Van Persie key for United in Romania
This summer, three teams scuffled over the services of Robin van Persie, the one-time Arsenal striker who has already lit up Old Trafford. Would you believe there was a time when he’d just about run out of clubs that would take a chance on him?
When van Persie takes his position as striker for Manchester United’s second game in the UEFA Champions League against CFR Cluj on Tuesday (2:30 PM ET, live on FOX Soccer) he will do so as the prodigy fully matured into superstar. But the road was rocky.
Born to a sculptor and a painter who quickly divorced, van Persie was doted on by his parents. They hoped he too would become an artist. They imbued in him the notion that he was special, which was reinforced by an endless series of exceptions made for him throughout his life. At just 4, Excelsior allowed him into its youth academy, even though the minimum age was 5. He was too special to risk missing out on. When his youth sides won, say, 3-0, his father would grandly announce for all to hear that the game had ended van Persie: three; Opposition, zero.
Unsurprisingly, he proved a difficult child. Loitering on the working class streets of Rotterdam, he and chums like Mounir El Hamdaoui – now a striker for Fiorentina – found lots of soccer and lots of trouble. After joining Feyenoord’s academy at 13, he broke into the first team at 18. By the summer of 2004, he had both established himself as one of the brightest prospects in Europe and outstayed his welcome.
Van Persie had bickered with his manager, Bert van Marwijk, upset the team elders with his brazen behavior and was forever being benched or relegated to the reserve team because of his egotistical antics. In the summer of 2004, Feyenoord was relieved to have found a taker for its problem child in Arsenal, settling for a puny fee of some $5 million, about half of what they had asked for. Of his time at Feyenoord, van Persie would later state: “I wasn’t being tested enough there.”

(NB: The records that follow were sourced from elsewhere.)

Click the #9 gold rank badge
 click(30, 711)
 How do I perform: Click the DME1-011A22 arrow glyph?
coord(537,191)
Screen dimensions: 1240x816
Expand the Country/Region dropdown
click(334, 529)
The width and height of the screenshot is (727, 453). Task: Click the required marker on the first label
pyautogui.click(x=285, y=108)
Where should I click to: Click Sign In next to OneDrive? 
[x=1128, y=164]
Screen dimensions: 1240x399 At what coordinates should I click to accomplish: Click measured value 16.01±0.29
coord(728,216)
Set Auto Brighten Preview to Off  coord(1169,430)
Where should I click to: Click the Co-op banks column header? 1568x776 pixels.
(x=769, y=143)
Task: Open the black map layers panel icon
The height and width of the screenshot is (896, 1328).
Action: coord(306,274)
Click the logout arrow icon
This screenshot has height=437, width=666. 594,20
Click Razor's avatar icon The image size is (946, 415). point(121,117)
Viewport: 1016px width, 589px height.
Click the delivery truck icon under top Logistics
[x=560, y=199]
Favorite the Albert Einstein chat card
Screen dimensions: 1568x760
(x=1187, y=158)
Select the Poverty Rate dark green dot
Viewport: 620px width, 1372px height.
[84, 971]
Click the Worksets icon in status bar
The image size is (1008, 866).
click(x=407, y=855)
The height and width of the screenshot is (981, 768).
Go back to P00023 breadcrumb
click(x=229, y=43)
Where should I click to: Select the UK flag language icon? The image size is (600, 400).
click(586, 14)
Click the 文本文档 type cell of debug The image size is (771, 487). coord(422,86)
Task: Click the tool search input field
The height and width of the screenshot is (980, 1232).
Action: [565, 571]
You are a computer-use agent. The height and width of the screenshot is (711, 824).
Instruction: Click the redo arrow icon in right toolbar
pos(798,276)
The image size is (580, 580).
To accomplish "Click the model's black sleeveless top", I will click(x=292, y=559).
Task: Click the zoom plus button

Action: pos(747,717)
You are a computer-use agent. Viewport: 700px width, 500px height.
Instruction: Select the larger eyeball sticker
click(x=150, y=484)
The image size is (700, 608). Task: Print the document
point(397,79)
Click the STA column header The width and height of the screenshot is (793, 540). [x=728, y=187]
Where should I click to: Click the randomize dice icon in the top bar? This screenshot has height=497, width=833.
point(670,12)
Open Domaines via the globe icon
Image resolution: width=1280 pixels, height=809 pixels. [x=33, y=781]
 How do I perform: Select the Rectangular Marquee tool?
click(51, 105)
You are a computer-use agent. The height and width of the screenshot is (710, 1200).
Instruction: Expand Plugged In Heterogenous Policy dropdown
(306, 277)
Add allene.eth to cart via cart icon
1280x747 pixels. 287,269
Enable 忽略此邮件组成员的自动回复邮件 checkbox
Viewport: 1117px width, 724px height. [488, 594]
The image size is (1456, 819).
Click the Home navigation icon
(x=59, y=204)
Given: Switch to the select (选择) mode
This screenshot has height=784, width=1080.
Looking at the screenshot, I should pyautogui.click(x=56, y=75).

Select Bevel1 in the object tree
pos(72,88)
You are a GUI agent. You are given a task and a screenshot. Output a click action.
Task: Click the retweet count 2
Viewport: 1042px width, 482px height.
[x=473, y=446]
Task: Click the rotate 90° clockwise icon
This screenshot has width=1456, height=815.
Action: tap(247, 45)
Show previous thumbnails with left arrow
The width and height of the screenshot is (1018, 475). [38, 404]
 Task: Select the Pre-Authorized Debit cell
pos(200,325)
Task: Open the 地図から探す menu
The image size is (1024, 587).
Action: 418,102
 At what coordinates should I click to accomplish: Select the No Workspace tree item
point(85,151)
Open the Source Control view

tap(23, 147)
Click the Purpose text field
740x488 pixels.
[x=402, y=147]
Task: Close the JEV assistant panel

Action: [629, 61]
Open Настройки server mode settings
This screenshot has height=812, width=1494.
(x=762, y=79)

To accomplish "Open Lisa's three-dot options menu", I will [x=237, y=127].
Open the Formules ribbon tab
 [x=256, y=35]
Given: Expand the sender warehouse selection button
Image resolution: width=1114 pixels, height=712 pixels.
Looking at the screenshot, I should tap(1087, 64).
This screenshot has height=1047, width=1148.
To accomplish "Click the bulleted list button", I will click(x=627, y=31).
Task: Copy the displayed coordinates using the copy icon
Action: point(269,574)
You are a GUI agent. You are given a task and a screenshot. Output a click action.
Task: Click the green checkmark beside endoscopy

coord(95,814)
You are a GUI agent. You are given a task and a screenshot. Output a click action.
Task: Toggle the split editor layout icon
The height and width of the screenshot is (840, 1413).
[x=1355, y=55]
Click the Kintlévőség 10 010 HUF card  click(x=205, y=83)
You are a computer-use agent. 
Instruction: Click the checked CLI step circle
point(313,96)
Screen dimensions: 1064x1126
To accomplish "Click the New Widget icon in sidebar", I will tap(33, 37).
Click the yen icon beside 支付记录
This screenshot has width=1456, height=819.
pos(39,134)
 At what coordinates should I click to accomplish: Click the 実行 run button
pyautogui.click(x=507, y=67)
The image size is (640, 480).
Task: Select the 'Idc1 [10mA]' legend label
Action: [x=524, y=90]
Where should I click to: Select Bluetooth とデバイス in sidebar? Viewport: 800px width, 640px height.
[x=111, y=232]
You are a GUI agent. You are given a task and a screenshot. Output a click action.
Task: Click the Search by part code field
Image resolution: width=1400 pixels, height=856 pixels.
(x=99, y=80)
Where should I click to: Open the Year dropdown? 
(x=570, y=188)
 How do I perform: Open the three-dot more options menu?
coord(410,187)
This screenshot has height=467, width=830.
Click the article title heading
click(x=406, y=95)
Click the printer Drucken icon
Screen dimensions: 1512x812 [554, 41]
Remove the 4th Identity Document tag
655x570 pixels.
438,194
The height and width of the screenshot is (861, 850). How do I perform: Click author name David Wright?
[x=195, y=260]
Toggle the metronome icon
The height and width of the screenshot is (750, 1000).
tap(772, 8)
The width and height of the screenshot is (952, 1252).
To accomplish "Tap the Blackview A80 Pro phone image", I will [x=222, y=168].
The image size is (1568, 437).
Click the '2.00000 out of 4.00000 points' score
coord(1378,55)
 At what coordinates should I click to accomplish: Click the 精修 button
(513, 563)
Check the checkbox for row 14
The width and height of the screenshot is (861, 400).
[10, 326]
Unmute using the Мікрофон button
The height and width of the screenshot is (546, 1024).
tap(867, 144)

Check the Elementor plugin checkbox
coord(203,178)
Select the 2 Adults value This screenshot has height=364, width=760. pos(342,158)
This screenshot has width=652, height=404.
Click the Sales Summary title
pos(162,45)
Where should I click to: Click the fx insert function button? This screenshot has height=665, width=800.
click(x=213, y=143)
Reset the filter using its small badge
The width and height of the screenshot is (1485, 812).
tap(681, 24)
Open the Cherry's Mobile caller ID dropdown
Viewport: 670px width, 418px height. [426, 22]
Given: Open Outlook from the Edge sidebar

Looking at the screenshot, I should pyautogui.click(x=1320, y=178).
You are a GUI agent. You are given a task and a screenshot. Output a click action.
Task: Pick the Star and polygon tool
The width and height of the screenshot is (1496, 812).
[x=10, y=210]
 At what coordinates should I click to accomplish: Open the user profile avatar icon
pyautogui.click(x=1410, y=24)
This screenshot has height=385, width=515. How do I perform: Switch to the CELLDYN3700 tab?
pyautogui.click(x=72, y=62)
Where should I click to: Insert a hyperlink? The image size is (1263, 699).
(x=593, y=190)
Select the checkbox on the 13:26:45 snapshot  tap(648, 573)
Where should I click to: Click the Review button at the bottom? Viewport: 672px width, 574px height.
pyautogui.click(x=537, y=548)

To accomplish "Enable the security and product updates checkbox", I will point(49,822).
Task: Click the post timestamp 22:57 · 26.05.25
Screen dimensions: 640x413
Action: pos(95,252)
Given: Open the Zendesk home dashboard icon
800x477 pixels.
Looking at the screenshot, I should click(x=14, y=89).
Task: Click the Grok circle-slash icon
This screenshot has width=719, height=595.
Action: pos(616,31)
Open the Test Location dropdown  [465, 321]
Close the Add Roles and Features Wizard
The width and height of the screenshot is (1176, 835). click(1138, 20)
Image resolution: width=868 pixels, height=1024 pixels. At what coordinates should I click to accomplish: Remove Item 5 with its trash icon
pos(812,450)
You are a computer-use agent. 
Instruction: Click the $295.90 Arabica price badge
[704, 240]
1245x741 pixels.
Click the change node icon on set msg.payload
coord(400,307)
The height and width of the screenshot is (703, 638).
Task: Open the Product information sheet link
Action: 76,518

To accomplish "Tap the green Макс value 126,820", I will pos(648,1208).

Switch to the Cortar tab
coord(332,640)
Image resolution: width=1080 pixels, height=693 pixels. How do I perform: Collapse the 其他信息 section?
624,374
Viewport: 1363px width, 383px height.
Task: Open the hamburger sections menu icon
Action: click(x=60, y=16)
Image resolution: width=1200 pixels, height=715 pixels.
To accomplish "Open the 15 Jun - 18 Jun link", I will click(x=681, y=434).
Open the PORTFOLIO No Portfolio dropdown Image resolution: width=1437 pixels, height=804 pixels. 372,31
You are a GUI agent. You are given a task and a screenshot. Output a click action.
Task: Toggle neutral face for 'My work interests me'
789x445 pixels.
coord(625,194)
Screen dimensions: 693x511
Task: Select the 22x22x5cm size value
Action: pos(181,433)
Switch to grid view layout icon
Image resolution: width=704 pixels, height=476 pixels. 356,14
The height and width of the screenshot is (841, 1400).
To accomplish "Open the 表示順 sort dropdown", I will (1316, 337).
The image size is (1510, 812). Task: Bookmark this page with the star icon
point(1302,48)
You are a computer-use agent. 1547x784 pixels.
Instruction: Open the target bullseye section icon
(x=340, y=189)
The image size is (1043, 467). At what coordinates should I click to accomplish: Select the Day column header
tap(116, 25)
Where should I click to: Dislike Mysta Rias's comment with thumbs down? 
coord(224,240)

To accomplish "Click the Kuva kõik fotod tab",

His early years at Arsenal weren’t so different those at Feyenoord. He wrecked his sports car and abandoned it by the side of the road, made rash tackles that got him sent off and spent two weeks in jail suspected of rape (an investigation later dismissed the case, saying there had been consent).
Gradually, van Persie matured. Manager Arsene Wenger had a calming influence, as did his stern wife Bouchra, a Moroccan girl from his old neighborhood. They settled down. He had two children. There exist rumors that he converted to Islam.
As an Arsenal player, he served an apprenticeship under club legends Thierry Henry and fellow countryman Dennis Bergkamp, who he was charged with succeeding. Once Bergkamp retired following the 2005-06 season and Henry moved to Barcelona after 2006-07, van Persie took the reins of Arsenal’s high-octane offense. First as a number 10, his natural position, and, following the sale of Emmanuel Adebayor to Manchester City ahead of 2009-10, as a target man.
Van Persie finally delivered on all that potential, almost exclusively scoring wondrous goals and becoming perhaps the world’s most dominant striker. Last season alone he scored a league-leading 30 Premier League goals and picked up a dozen assists, single-handedly salvaging a third place from Arsenal’s dreadful start to the season, earning him Premier League Player of the Year honors.
Yet for all that personal and playing growth, there remains something deeply self-centered within van Persie. The adoration and dependence of a very big club wasn’t enough. He needed that of a superclub. So in August he strong-armed Arsenal into selling him to Manchester United – which, tellingly, was glad to pay a $38 million transfer fee for an injury-prone 29-year-old. (Juventus allegedly made an offer too.) On Sept. 2, he repaid his first installment on that hefty price tag by scoring all three goals in United’s 3-2 win over Southampton, having twice gone behind.
But that deep-seated need to be the best – indisputably the best – remains corrosive. Van Persie’s feud with Inter Milan playmaker Wesley Sneijder, which dates back to their mid-teens when they both started representing their country, ruined the Netherlands’ Euro ’12 campaign. They both felt they had to be “the man,” dividing a team with an already tenuous chemistry into two camps.
“On some days I realize I see things others don’t,” van Persie told Dutch magazine Elsevier. “Maybe you can call that art, too. A painter has his own idea that he, independently of anything else, throws onto the canvas. Something that’s his alone. You can recognize that sort of inspiration in a pass, too.”
Maybe van Persie became an artist after all. In Cluj on Tuesday, a remote Transylvanian field will be his canvas.